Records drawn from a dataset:

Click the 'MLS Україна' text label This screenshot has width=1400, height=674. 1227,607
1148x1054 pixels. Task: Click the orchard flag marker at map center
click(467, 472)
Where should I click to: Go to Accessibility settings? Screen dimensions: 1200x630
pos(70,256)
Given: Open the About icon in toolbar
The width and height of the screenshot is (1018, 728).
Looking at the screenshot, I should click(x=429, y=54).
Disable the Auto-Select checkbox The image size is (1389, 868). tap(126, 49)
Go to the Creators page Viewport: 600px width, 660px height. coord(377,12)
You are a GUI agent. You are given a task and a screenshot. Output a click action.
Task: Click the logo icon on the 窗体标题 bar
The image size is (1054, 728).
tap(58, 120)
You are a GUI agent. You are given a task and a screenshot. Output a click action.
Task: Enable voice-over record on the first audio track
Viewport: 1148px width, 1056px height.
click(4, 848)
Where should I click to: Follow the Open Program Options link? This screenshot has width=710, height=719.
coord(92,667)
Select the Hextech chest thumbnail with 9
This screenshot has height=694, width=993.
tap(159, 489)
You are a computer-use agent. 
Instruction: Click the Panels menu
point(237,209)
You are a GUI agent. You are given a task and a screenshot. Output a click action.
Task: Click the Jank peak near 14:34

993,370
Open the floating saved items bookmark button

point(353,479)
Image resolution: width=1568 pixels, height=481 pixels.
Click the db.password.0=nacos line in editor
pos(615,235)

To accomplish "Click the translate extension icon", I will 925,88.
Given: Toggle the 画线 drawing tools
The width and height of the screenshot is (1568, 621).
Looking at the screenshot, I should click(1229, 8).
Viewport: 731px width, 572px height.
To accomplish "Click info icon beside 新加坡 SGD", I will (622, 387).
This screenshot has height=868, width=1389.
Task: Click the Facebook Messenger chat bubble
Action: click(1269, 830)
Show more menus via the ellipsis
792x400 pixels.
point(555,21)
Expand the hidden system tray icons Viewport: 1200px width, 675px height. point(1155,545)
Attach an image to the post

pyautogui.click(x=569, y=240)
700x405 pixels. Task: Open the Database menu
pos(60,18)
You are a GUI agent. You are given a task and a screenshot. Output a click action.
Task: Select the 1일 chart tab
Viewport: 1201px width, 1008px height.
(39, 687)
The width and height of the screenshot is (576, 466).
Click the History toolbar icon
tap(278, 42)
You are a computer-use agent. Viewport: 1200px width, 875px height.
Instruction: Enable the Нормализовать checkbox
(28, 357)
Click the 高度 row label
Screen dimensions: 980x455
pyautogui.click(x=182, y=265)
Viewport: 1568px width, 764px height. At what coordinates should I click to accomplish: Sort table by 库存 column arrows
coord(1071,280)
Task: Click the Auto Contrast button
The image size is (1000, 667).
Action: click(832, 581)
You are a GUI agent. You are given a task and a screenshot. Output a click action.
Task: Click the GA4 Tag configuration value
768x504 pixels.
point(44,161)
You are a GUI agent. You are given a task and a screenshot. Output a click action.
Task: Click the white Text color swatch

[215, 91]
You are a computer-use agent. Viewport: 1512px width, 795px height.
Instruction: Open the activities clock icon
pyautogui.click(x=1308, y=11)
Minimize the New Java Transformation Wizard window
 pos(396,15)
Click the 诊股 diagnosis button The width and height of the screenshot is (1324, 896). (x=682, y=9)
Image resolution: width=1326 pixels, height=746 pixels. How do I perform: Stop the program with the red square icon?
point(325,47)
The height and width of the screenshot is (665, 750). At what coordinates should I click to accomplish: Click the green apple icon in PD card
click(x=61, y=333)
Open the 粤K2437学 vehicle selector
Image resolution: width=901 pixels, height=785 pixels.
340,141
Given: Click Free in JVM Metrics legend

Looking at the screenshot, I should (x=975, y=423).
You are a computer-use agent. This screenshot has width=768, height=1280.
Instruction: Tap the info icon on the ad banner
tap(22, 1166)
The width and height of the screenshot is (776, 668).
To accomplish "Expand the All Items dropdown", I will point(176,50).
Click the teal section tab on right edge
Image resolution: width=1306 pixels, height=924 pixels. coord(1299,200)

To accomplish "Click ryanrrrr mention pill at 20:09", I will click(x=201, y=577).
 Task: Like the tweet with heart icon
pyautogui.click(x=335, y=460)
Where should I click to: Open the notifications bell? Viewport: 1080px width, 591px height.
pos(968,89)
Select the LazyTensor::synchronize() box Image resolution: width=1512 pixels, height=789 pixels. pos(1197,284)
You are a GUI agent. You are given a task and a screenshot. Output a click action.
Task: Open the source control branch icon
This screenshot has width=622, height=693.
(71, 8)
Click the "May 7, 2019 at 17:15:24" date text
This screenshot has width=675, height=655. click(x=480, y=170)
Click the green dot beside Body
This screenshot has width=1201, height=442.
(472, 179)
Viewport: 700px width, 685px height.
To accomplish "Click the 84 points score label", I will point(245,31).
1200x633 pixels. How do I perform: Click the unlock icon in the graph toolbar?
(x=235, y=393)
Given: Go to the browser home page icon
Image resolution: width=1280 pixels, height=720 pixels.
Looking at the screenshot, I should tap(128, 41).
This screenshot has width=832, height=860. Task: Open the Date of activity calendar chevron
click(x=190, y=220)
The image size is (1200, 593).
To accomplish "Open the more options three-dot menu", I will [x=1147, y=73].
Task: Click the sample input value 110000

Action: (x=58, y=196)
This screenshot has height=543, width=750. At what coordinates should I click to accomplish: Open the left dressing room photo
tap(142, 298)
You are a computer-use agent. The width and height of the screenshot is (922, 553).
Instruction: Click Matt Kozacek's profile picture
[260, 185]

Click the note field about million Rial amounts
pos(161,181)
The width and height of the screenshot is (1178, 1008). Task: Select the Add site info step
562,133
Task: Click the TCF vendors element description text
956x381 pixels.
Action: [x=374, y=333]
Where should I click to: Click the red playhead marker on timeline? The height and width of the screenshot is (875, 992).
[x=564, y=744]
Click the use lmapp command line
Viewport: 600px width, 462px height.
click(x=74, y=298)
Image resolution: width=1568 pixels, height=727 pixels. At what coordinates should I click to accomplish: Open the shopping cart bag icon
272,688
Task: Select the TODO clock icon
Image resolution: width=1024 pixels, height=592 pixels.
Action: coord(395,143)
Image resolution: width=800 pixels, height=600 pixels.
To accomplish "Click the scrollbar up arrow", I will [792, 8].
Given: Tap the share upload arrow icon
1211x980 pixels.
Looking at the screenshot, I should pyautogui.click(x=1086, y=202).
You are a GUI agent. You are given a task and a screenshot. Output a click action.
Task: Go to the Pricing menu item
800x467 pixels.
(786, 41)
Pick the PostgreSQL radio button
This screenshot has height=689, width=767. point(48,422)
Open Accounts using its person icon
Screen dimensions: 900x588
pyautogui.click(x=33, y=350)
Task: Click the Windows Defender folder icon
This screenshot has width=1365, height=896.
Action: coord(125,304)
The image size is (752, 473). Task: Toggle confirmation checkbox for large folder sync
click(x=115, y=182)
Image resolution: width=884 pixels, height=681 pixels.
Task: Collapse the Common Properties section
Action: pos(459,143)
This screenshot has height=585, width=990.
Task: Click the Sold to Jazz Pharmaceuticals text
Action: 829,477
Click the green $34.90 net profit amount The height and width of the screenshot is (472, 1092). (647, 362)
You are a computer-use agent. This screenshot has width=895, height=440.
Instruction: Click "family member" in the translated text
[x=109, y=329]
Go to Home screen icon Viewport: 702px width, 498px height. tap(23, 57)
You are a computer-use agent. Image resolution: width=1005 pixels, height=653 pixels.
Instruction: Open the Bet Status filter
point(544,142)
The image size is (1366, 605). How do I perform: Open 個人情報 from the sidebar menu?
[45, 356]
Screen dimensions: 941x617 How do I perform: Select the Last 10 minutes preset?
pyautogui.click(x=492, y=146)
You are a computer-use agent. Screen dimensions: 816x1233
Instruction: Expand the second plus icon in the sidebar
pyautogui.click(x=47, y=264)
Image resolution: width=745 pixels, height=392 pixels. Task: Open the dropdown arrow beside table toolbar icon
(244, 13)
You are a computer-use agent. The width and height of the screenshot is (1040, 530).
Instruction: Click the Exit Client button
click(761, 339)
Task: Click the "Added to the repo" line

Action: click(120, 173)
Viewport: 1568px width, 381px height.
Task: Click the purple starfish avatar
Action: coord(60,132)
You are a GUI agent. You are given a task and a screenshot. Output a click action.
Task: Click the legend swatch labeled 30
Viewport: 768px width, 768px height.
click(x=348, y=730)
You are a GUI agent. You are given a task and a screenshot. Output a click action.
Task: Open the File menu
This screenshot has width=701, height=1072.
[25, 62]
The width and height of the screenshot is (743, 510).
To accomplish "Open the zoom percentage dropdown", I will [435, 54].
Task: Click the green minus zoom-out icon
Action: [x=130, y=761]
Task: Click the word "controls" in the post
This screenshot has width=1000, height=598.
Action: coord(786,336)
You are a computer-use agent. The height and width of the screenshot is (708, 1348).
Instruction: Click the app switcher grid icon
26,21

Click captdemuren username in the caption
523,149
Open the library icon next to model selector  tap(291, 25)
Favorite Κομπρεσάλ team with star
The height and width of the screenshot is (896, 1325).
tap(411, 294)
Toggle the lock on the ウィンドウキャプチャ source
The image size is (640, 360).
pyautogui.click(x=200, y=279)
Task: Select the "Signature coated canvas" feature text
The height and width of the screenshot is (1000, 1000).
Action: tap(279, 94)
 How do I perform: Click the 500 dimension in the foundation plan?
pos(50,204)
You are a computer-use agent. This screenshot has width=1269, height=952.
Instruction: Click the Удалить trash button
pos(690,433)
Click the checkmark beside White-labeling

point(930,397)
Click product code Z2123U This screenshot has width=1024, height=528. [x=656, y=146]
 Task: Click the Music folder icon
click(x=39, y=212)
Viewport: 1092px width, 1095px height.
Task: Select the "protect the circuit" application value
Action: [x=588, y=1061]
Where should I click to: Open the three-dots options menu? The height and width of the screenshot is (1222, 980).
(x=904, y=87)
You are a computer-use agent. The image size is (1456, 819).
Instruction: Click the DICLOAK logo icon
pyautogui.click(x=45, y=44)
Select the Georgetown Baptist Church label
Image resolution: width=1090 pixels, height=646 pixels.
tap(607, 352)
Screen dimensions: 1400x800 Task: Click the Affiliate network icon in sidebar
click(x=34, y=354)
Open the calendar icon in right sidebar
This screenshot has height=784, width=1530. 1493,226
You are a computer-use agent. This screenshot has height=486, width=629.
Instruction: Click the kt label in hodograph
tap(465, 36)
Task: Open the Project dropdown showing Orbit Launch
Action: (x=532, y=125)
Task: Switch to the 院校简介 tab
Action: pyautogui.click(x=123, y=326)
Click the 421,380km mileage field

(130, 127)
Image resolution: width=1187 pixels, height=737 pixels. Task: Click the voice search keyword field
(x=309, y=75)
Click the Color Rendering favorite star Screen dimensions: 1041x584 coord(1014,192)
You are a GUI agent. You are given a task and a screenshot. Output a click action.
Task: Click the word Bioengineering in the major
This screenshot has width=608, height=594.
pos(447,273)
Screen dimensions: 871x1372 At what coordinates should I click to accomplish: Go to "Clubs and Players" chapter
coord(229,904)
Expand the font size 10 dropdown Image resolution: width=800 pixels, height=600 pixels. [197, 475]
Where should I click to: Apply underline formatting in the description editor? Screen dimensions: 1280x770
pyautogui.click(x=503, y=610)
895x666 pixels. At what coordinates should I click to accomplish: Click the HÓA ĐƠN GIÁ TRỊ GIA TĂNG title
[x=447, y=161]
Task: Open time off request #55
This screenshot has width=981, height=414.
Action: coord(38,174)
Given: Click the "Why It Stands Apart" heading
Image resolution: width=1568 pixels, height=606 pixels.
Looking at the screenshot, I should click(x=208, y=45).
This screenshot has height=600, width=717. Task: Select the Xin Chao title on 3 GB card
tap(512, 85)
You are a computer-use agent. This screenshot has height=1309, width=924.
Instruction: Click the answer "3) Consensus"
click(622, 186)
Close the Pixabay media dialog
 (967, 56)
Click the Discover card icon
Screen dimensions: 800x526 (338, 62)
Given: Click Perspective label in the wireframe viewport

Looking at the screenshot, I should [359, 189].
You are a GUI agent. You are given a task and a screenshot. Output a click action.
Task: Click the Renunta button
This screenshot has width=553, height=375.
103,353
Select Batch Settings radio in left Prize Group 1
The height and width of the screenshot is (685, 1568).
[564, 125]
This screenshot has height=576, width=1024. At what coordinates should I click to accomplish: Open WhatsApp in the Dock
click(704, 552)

» **Task description**
If a line in the records above includes the string "selector", copy it.

» **Solution**
Open the 粤K2437学 vehicle selector
Open the library icon next to model selector  tap(291, 25)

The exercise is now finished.